Director: Kristina Grozeva and Peter Valchanov
Cast: Margita Gosheva, Ivan Barnev, Ivan Savov and Ivanka Bratoeva
Running Time: 111 minutes
Release Date: December 4th
The influence of Belgian auteurs the Dardenne Brothers hangs heavy in The Lesson, the debut feature from writer/director team, Kristina Grozeva and Petar Valchanov. While this is certainly evident in the style of the film, the handheld camera franticly following the main protagonist Nade (Margita Gosheva), often showing just the back of her head, it is the film’s themes that really make the similarities apparent, as she is pushed deeper and deeper into a desperate situation that severely tests his moral character.
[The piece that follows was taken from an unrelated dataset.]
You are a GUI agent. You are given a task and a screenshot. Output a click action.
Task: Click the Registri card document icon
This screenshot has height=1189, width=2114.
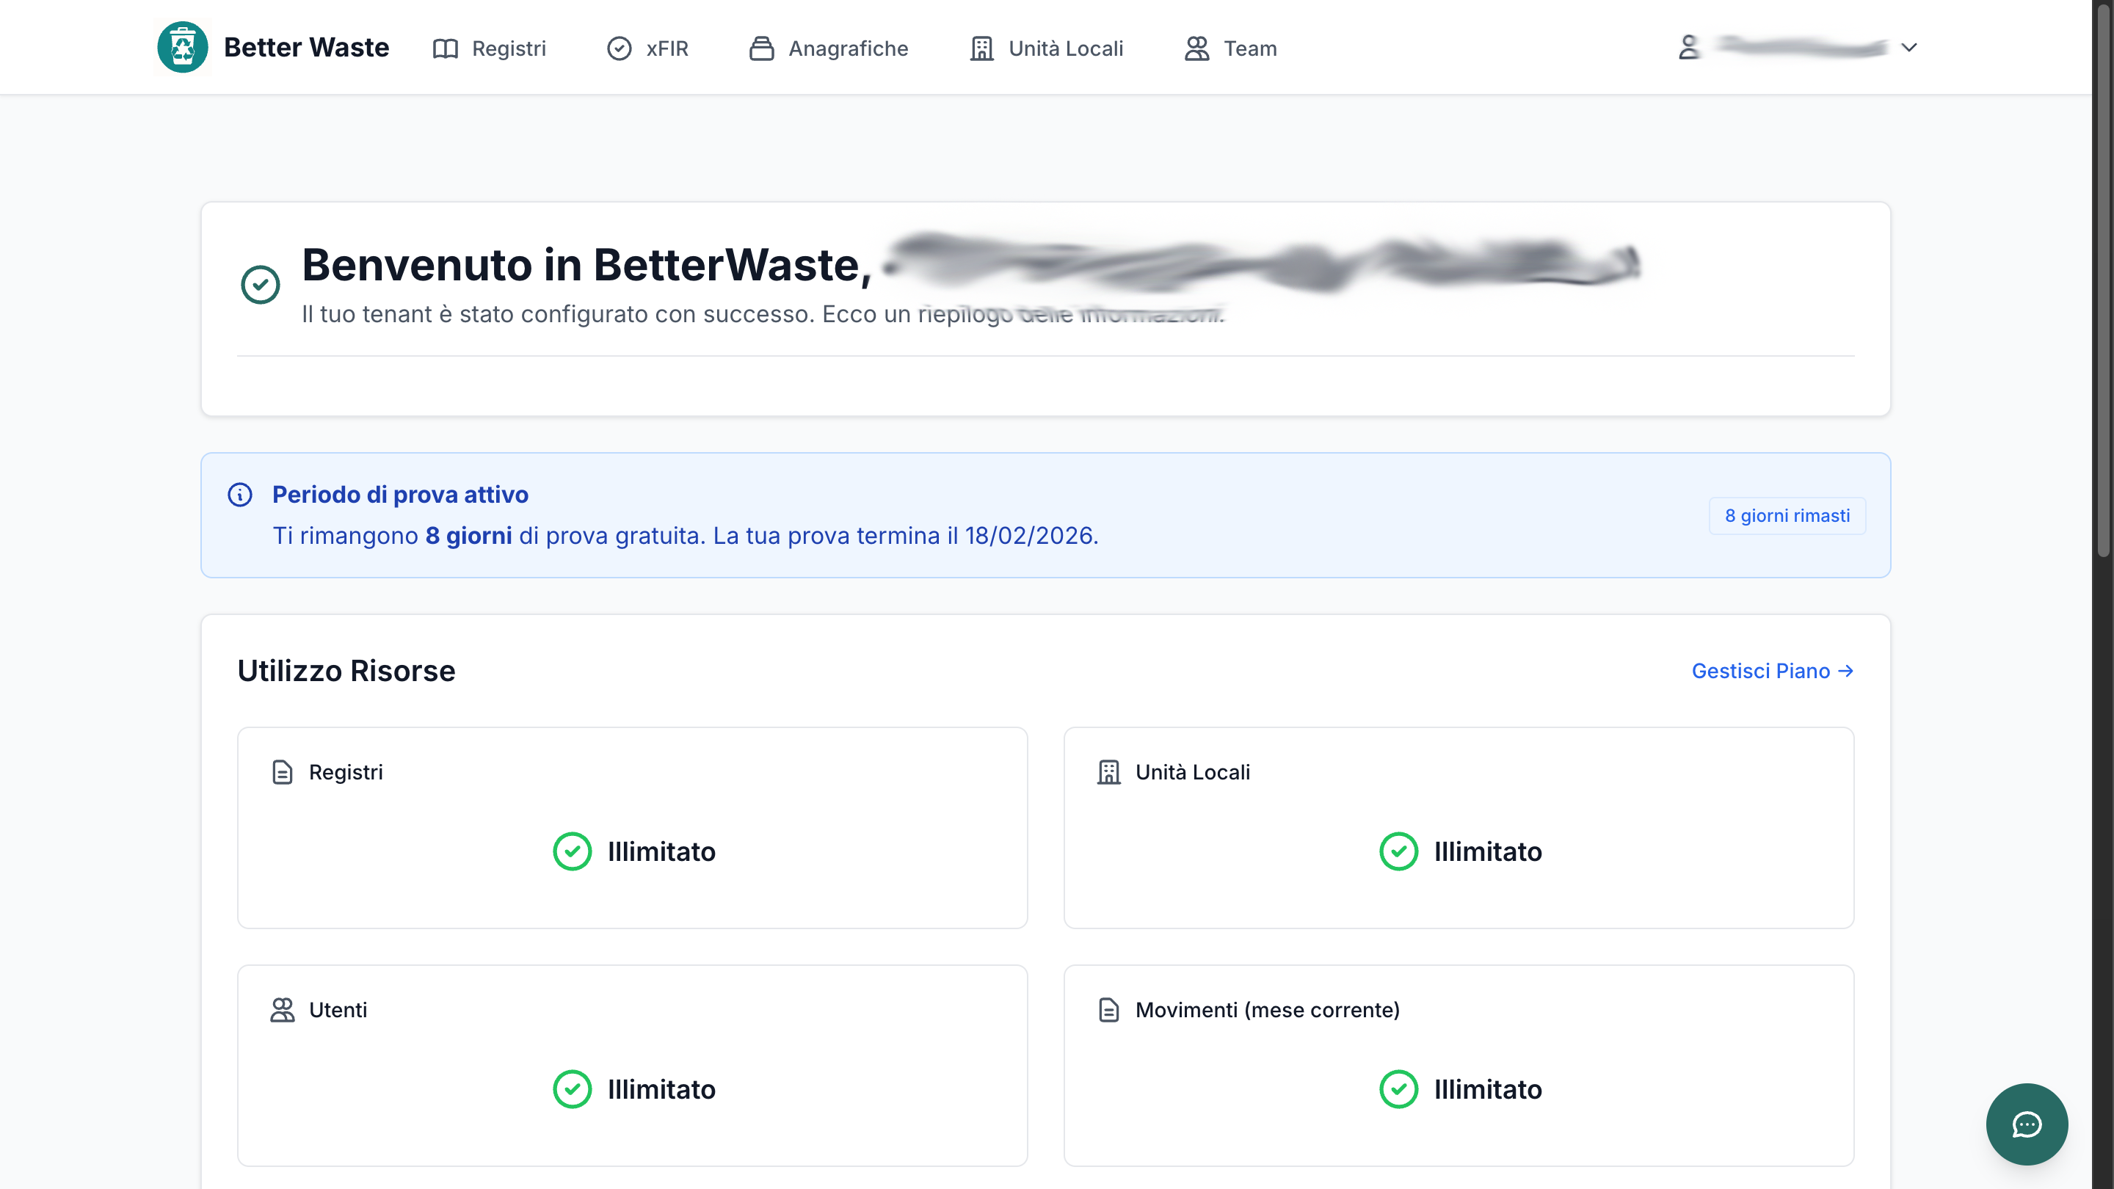coord(282,772)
When we first see Nade, an English teacher in a small Bulgarian town, she is addressing her students about the fact that one of them has been stealing money from unattended bags. After the culprit refuses to identify him or herself, Nade offers an opportunity for the suspect to return the money anonymously by placing it back into an envelope after school is finished. From these opening scenes we get a sense of the kind of person Nade is. Stern but willing to compromise, it is evident that she believes in her own moral code of what is right and wrong, a small detail soon after confirms this, when as she is walking home she spot a piece of rubbish lying on the ground and promptly places it into the bin. Of course moral codes are often tested in bad situations and that proves to be the case here as the circumstances in Nade’s home life lead her to take desperate actions.
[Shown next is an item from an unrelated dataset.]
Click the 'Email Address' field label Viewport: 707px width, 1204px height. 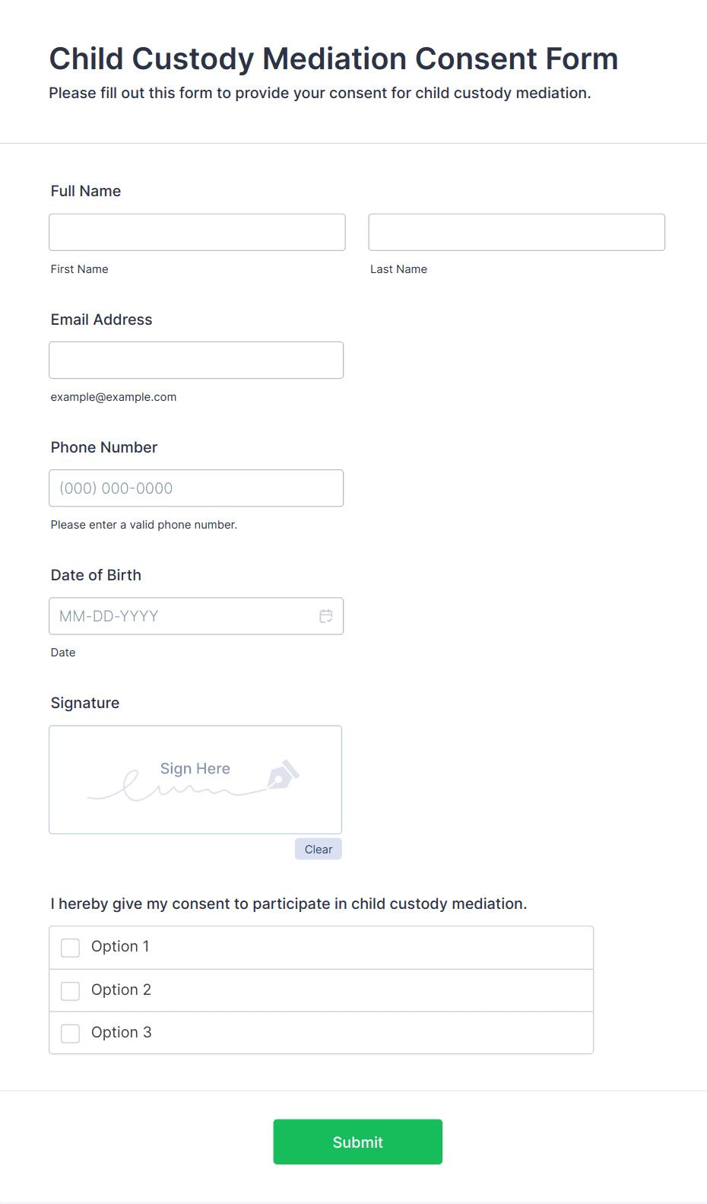102,319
One day after work, Nade returns home to find that her husband Mladen (Ivan Barnev), who is generally useless apart from raising their young daughter, has been skipping mortgage payments in order to buy parts for a camper van that he wants to sell. Nade’s attempts to find the money in order to save her home gradually start to crumble, the company she works for on the side as a translator collapses and her pride prevents her from borrowing money from her wealthy father with whom she has had a bad relationship with since his remarriage to a much younger woman not long after her mother’s death. With no other way out, she ends having to borrow money from a loan shark, whose sleazy motives only become clear when it is to late.
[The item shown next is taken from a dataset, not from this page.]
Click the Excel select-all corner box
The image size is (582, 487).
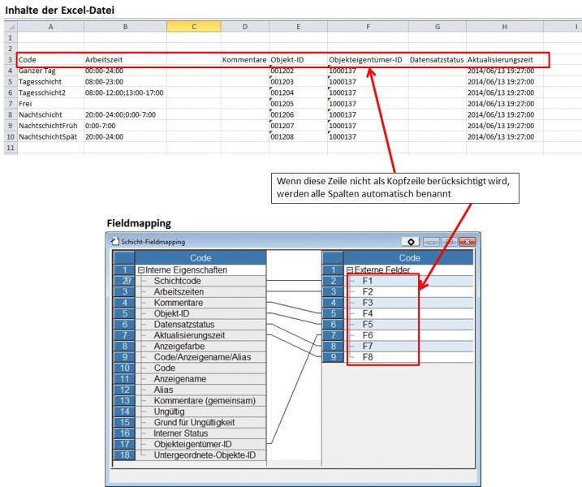tap(10, 27)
While Grizeva and Valchanov took their inspiration from a real life event in their native Bulgaria, an event which forms the basis of a last act plot twist, they are more interested in examining the circumstances that could lead a person to such a desperate action. It is here that their approach is more similar to that of Romanian New Wave filmmakers such as Cristi Puiu, Corneliu Porumbiou and Cristian Mungiu in terms with its grim slice of life portrayal. This downbeat reality is spoiled somewhat by the mechanics of the plot, which at times appear a little too neat for its own good. One scene in particular see Nade having to go to the bank after receiving a call saying that they have underestimated her payments and as a result her payments have come up slightly short. As she races to the bank, a series of obstacles get in her way: her car breaks down, her money from her purse has been stolen, and when she eventually makes it she finds out she has to pay a transaction charge. While there a Kafka-esque black comedy to it, there is staginess to the scene that puts it at odds with the rest of it. That the last act, which has its basis in reality, seems out of place within the drama, shows that perhaps the filmmakers haven’t succeed in exploring how a person would resort to such actions.
That said, thanks to the solid direction of Grizeva and Valchanov, and a fantastic central performance from Gosheva, The Lesson is completely engaging throughout. There may be cracks in its storytelling, but there is certainly enough talent on screen to cover it up.